20 heures, tout le monde au lit. C’est que demain, 5h40, on recommence ! Comme à chaque fois, s’habituer aux bruits de la nuit. Chaque endroit a sa propre signature auditive nocturne. Là c’était les chiens, les ânes, et les chants de cérémonies vaudous. Et le merveilleux ciel étoilé, et l’odeur des neems en fleur. Et le soleil qui se lève sur la colline aux cactus. 

Le lendemain on recommence. 5h40, chant d’Auré à l’aurore.

Je me rends compte en me relisant combien ce séjour était challengeant pour moi. De vraies difficultés physiques et émotionnelles. Et des bébés tarentules qui te grimpent dessus. Pourtant je ressens une vraie sérénité en repensant à ce lieu. Une énorme gratitude. Beaucoup de fierté d’avoir fait partie de ces gens. Et un gros vide dans ma vie.

Dormir dans mon hamac me manque.

Vous me manquez tous. Merci. Je vous aime. (Pas pleurer, pas pleurer…) (Marine et Lili, je ne vous oublie pas <3)

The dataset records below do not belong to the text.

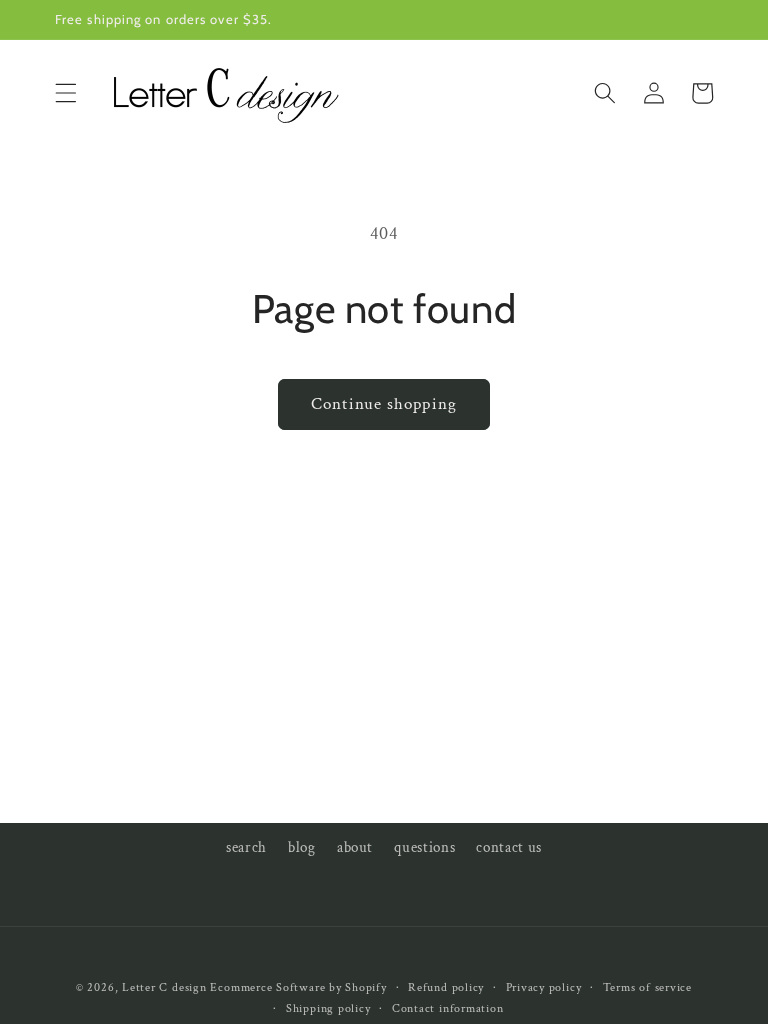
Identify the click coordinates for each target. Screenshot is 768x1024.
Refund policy (446, 987)
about (355, 847)
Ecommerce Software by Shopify (298, 987)
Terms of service (647, 987)
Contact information (448, 1008)
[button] (66, 93)
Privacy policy (544, 987)
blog (302, 847)
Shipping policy (328, 1008)
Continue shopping (384, 404)
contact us (509, 847)
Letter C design (164, 987)
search (246, 847)
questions (424, 847)
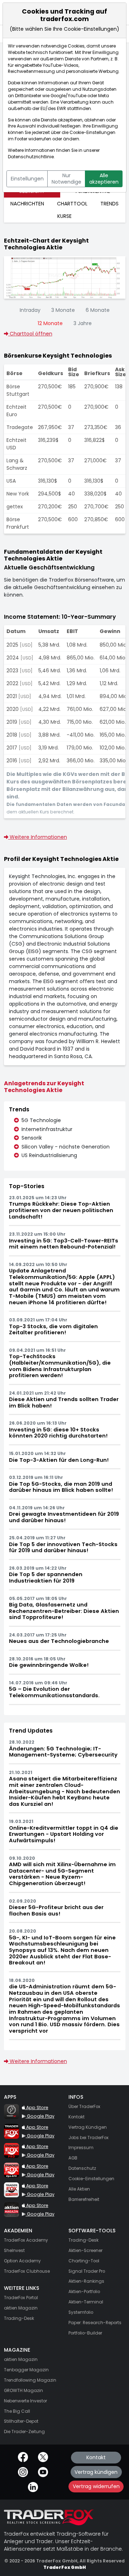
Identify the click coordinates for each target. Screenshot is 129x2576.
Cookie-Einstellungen (92, 132)
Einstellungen (27, 178)
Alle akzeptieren (104, 178)
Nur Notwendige (66, 178)
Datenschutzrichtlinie (31, 157)
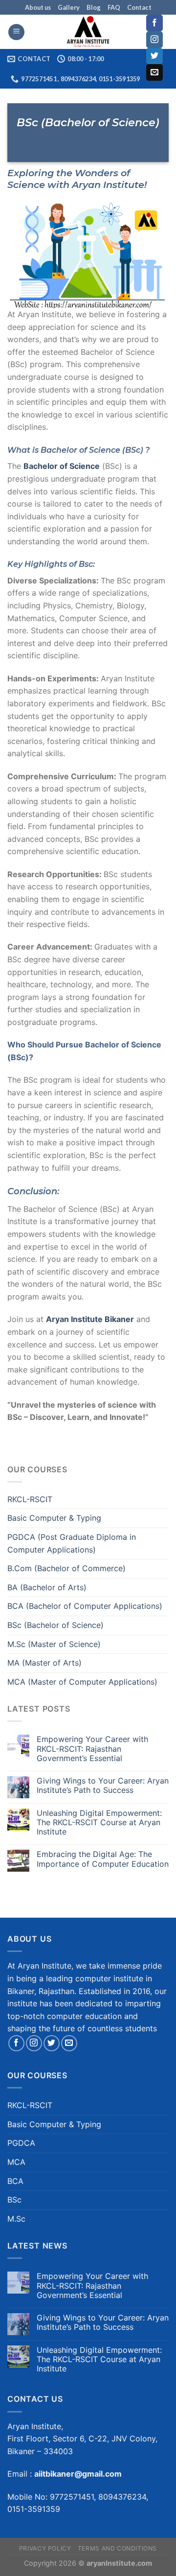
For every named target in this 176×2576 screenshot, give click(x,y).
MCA (16, 2162)
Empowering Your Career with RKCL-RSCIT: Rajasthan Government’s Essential (92, 1749)
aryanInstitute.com (119, 2563)
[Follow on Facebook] (154, 23)
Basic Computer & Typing (54, 1518)
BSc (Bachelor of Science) (55, 1625)
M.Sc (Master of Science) (54, 1644)
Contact (139, 7)
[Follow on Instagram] (154, 39)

Et toi, tu as un endroit dans le monde où tu sais que tu pourras t’y reposer, t’y ressourcer, y être accueilli.e avec amour et bienveillance, te sentir chez toi ?

2 comments

  1. C’est le premier article que je lis de toi, une belle manière symbolique pour moi de sauter le pas! Merci pour tes mots Virginie, merci pour les souvenirs, je me sens proche de toi de l’autre côté du monde, on partage cette bulle nostalgique!
    aaah.. je t’envoie des mimis de baveuse française, à bientôt dans le monde!